_Records for this task_
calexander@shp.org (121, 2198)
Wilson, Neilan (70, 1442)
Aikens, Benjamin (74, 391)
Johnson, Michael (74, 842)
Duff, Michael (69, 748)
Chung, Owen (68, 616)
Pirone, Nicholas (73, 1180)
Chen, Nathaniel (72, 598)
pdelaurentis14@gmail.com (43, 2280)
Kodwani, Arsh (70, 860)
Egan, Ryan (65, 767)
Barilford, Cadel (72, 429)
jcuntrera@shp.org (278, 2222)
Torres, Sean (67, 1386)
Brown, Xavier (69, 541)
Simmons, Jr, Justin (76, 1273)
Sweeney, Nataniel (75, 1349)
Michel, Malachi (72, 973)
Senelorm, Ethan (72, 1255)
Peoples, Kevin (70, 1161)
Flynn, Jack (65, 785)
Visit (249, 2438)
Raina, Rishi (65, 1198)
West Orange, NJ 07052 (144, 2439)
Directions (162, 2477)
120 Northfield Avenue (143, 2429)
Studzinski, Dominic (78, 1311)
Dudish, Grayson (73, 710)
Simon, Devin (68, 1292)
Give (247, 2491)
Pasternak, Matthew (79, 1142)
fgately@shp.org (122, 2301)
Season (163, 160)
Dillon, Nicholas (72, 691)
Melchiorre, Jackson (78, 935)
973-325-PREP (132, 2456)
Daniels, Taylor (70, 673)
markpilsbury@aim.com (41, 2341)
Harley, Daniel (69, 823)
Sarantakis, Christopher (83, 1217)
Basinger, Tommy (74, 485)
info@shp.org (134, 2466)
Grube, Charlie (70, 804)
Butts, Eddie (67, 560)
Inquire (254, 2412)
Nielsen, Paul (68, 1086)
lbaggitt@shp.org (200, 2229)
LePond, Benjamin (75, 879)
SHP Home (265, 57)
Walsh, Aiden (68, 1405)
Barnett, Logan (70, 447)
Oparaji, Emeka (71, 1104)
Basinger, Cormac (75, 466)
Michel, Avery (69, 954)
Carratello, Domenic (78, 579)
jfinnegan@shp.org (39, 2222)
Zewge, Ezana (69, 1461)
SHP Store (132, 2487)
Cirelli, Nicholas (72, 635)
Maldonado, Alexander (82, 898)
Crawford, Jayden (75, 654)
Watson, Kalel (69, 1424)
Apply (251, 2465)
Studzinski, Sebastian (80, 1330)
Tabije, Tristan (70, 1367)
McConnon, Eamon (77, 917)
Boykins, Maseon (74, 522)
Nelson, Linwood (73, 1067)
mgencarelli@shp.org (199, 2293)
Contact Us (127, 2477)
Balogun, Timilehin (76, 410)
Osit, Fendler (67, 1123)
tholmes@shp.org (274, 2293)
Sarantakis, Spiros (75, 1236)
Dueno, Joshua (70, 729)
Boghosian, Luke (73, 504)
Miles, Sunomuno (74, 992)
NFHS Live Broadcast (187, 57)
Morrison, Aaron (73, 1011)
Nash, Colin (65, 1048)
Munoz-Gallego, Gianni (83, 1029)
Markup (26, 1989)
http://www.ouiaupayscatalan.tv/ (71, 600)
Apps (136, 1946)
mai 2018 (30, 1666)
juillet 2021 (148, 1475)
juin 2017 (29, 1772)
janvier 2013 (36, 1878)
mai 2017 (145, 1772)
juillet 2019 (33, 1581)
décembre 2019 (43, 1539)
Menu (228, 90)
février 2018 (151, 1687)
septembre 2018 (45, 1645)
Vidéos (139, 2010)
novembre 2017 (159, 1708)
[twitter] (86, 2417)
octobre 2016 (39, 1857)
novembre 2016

_Work instructions_
Extract every line of the material above and reproduce each one character for character, keeping the original order.

_Result below_
calexander@shp.org (121, 2198)
Wilson, Neilan (70, 1442)
Aikens, Benjamin (74, 391)
Johnson, Michael (74, 842)
Duff, Michael (69, 748)
Chung, Owen (68, 616)
Pirone, Nicholas (73, 1180)
Chen, Nathaniel (72, 598)
pdelaurentis14@gmail.com (43, 2280)
Kodwani, Arsh (70, 860)
Egan, Ryan (65, 767)
Barilford, Cadel (72, 429)
jcuntrera@shp.org (278, 2222)
Torres, Sean (67, 1386)
Brown, Xavier (69, 541)
Simmons, Jr, Justin (76, 1273)
Sweeney, Nataniel (75, 1349)
Michel, Malachi (72, 973)
Senelorm, Ethan (72, 1255)
Peoples, Kevin (70, 1161)
Flynn, Jack (65, 785)
Visit (249, 2438)
Raina, Rishi (65, 1198)
West Orange, NJ 07052 (144, 2439)
Directions (162, 2477)
120 Northfield Avenue (143, 2429)
Studzinski, Dominic (78, 1311)
Dudish, Grayson (73, 710)
Simon, Devin (68, 1292)
Give (247, 2491)
Pasternak, Matthew (79, 1142)
fgately@shp.org (122, 2301)
Season (163, 160)
Dillon, Nicholas (72, 691)
Melchiorre, Jackson (78, 935)
973-325-PREP (132, 2456)
Daniels, Taylor (70, 673)
markpilsbury@aim.com (41, 2341)
Harley, Daniel (69, 823)
Sarantakis, Christopher (83, 1217)
Basinger, Tommy (74, 485)
info@shp.org (134, 2466)
Grube, Charlie (70, 804)
Butts, Eddie (67, 560)
Inquire (254, 2412)
Nielsen, Paul (68, 1086)
lbaggitt@shp.org (200, 2229)
LePond, Benjamin (75, 879)
SHP Home (265, 57)
Walsh, Aiden (68, 1405)
Barnett, Logan (70, 447)
Oparaji, Emeka (71, 1104)
Basinger, Cormac (75, 466)
Michel, Avery (69, 954)
Carratello, Domenic (78, 579)
jfinnegan@shp.org (39, 2222)
Zewge, Ezana (69, 1461)
SHP Store (132, 2487)
Cirelli, Nicholas (72, 635)
Maldonado, Alexander (82, 898)
Crawford, Jayden (75, 654)
Watson, Kalel (69, 1424)
Apply (251, 2465)
Studzinski, Sebastian (80, 1330)
Tabije, Tristan (70, 1367)
McConnon, Eamon (77, 917)
Boykins, Maseon (74, 522)
Nelson, Linwood (73, 1067)
mgencarelli@shp.org (199, 2293)
Contact Us (127, 2477)
Balogun, Timilehin (76, 410)
Osit, Fendler (67, 1123)
tholmes@shp.org (274, 2293)
Sarantakis, Spiros (75, 1236)
Dueno, Joshua (70, 729)
Boghosian, Luke (73, 504)
Miles, Sunomuno (74, 992)
NFHS Live Broadcast (187, 57)
Morrison, Aaron (73, 1011)
Nash, Colin (65, 1048)
Munoz-Gallego, Gianni (83, 1029)
Markup (26, 1989)
http://www.ouiaupayscatalan.tv/ (71, 600)
Apps (136, 1946)
mai 2018 (30, 1666)
juillet 2021 (148, 1475)
juin 2017 (29, 1772)
janvier 2013 (36, 1878)
mai 2017 (145, 1772)
juillet 2019 (33, 1581)
décembre 2019 (43, 1539)
Menu (228, 90)
février 2018 (151, 1687)
septembre 2018 (45, 1645)
Vidéos (139, 2010)
novembre 2017 (159, 1708)
[twitter] (86, 2417)
octobre 2016 (39, 1857)
novembre 2016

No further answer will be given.